Gaussian Correlation via Inverse Brascamp-Lieb
Emanuel Milman
TL;DR
The paper provides a simple proof of Royen's Gaussian Correlation Inequality by leveraging a generalized symmetric inverse Brascamp–Lieb inequality for even, log-concave test functions. It clarifies a natural duality between forward and inverse Brascamp–Lieb inequalities and demonstrates that the log-concavity hypothesis is essential; the argument reduces to Gaussian extremizers via a central limit-type convergence. The approach yields the Gaussian correlation bound and identifies equality precisely when the cross-covariance block vanishes, offering a complementary perspective to Royen's monotonicity-based method.

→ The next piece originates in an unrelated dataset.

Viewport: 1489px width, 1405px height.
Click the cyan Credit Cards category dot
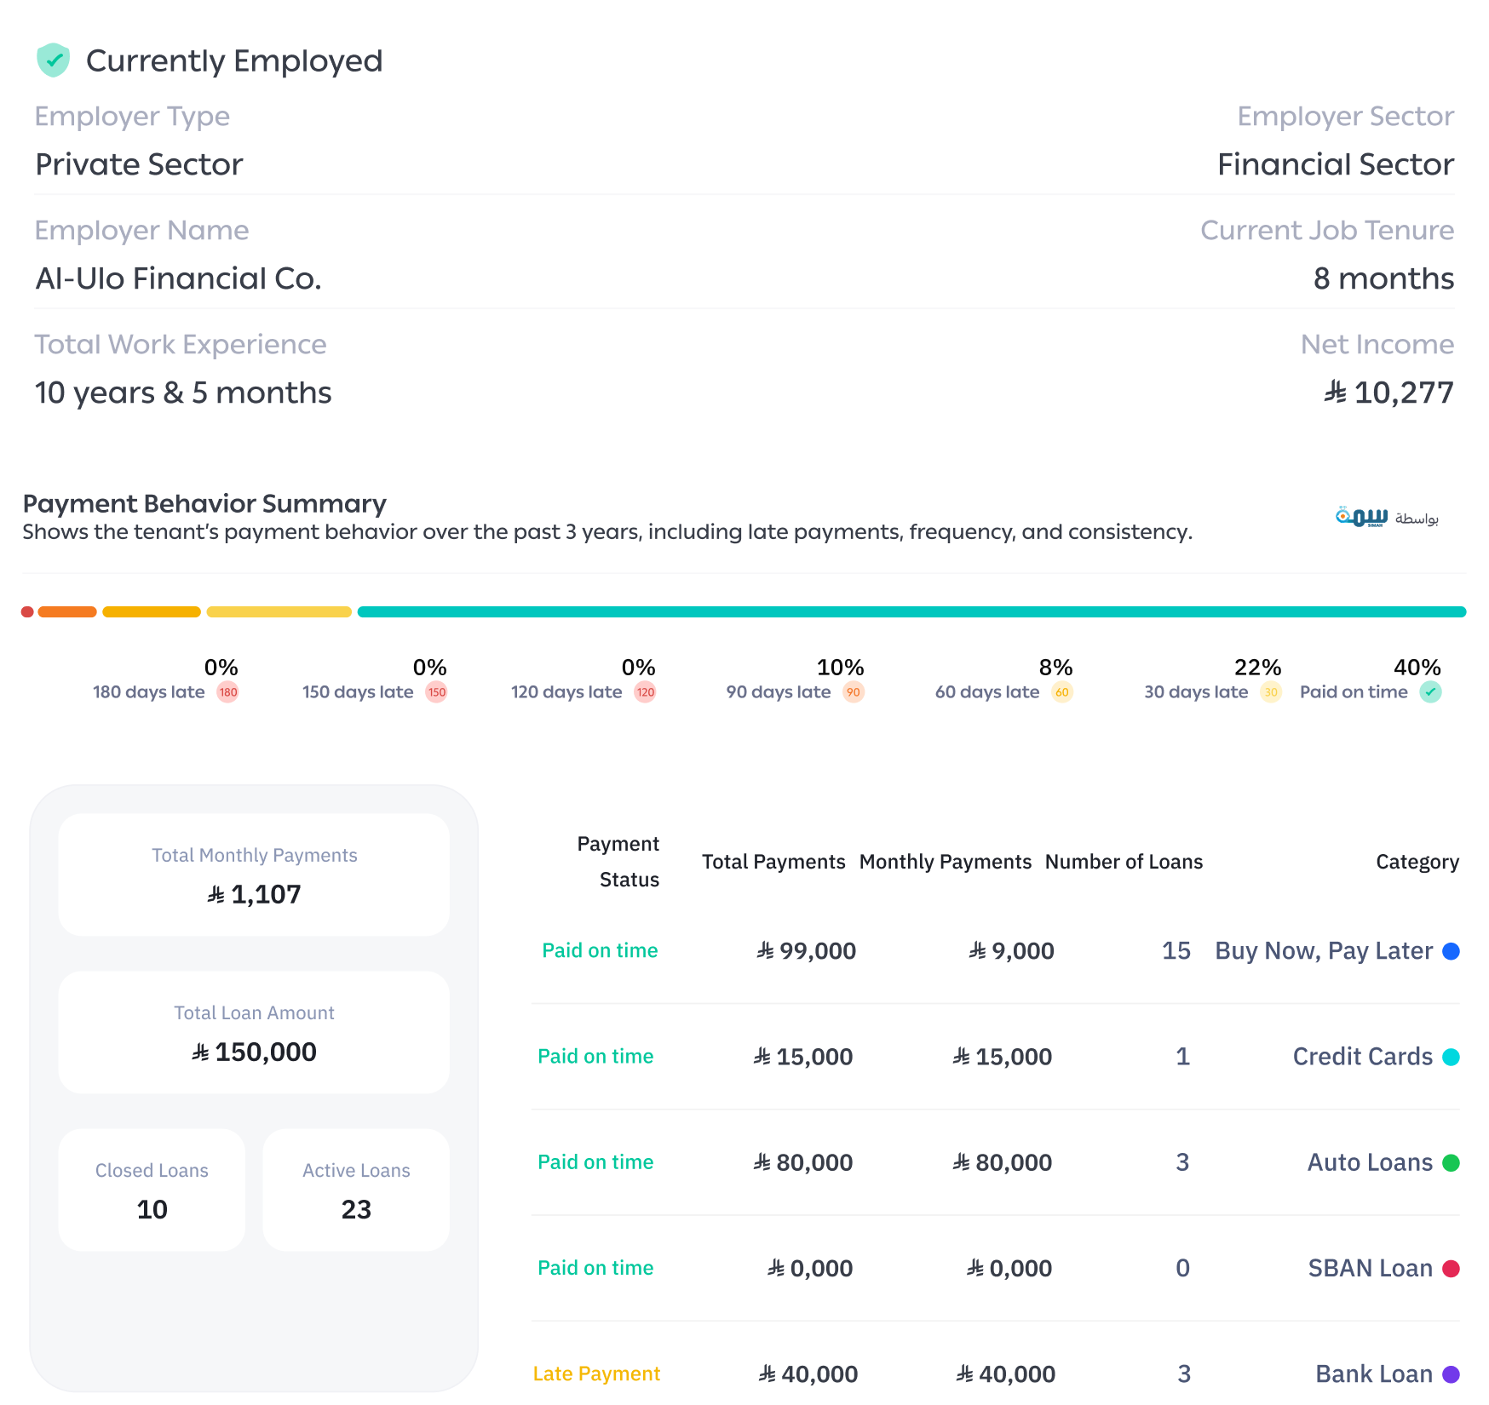[1451, 1057]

The work also situates these results within broader extensions to centered Gaussian barycenters and convex sets, highlighting the structural role of log-concavity in correlation inequalities.
Abstract
We give a simple alternative proof of Royen's Gaussian Correlation inequality by using (a slightly generalized version of) Nakamura-Tsuji's symmetric inverse Brascamp-Lieb inequality for even log-concave functions. We explain that this inverse inequality is in a certain sense a dual counterpart to the forward inequality of Bennett-Carbery-Christ-Tao and Valdimarsson, and that the log-concavity assumption therein cannot be omitted in general.